The risk score can predict the effectiveness of immunotherapy. AC Expression of seven immune checkpoints, 14 ICIs and 32 immune factors in the high- and low-risk groups. D IPS scores in the high- and low-risk groups. *P < 0.05, **P < 0.01, ***P < 0.001, ****P < 0.0001

The risk score model can predict the drug sensitivity between high- and low-risk groups

Considering that the risk score model could be used to predict the prognosis of BLCA patients, we further investigated the relationship between risk score and chemotherapy resistance. The results revealed that there were significant differences in the IC50 values of 114 drugs between the high- and low-risk groups. (Additional file 8: Table S8), and we further analyze the differences in drug sensitivity between the high- and low-risk groups for 10 drugs, such as parthenolide, sunitinib, cyclopamine, bexarotene, etc. (Additional file 9: Fig. S9). Therefore, we believe that this risk score model can be utilized to predict the sensitivity of BLCA patients to chemotherapy drugs, which could improve the effectiveness of chemotherapy.

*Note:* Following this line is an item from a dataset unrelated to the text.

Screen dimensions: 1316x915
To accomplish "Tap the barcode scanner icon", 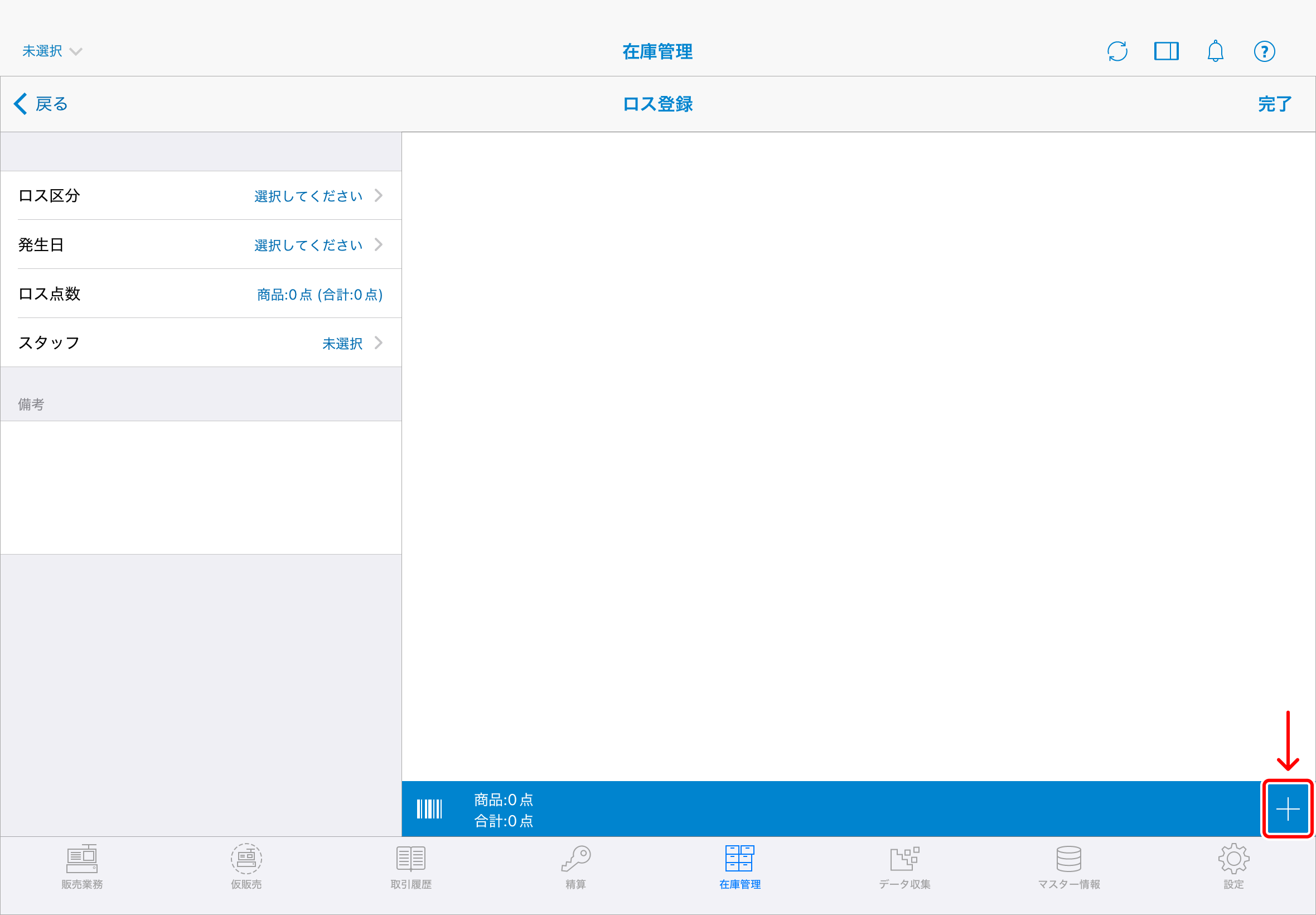I will pos(429,809).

IP6K2 and PLA2G2F were downregulated in bladder cancer tissues and could regulate bladder cancer cell proliferation in vitro

IP6K2 and PLA2G2F expression in bladder cancer and adjacent tissues was detected using RT-qPCR. Expression levels of IP6K2 and PLA2G2F were significantly downregulated in cancer tissues compared with their expression levels in adjacent tissues (Fig. 8A).

Fig. 8figure 8

IP6K2 and PLA2G2F were downregulated in bladder cancer tissues and could regulate bladder cancer cell proliferation in vitro. A IP6K2 and PLA2G2F expression in bladder cancer and matched adjacent normal tissues detected by RT-qPCR. B Efficiency of IP6K2 and PLA2G2F knockdown verified by RT-qPCR. C The proliferative ability of IP6K2 and PLA2G2F knockdown cells was determined using CCK-8 assay. D The colony-forming ability of IP6K2 or PLA2G2F knockdown cells was determined using colony formation assay. *P < 0.05, **P < 0.01, ***P < 0.001

Effect of IP6K2 and PLA2G2F on cell proliferation in vitro was explored to determine their role in bladder cancer cell proliferation. Efficiency of IP6K2 and PLA2G2F knockdown was verified using RT-qPCR (Fig. 8B). CCK-8 assays demonstrated that IP6K2 knockdown significantly promoted cancer cell proliferation in 5637 and UM-UC-3 cells (Fig. 8C). Moreover, the colony-forming ability of 5637 and UM-UC-3 cells enhanced after IP6K2 or PLA2G2F knockdown (Fig. 8D).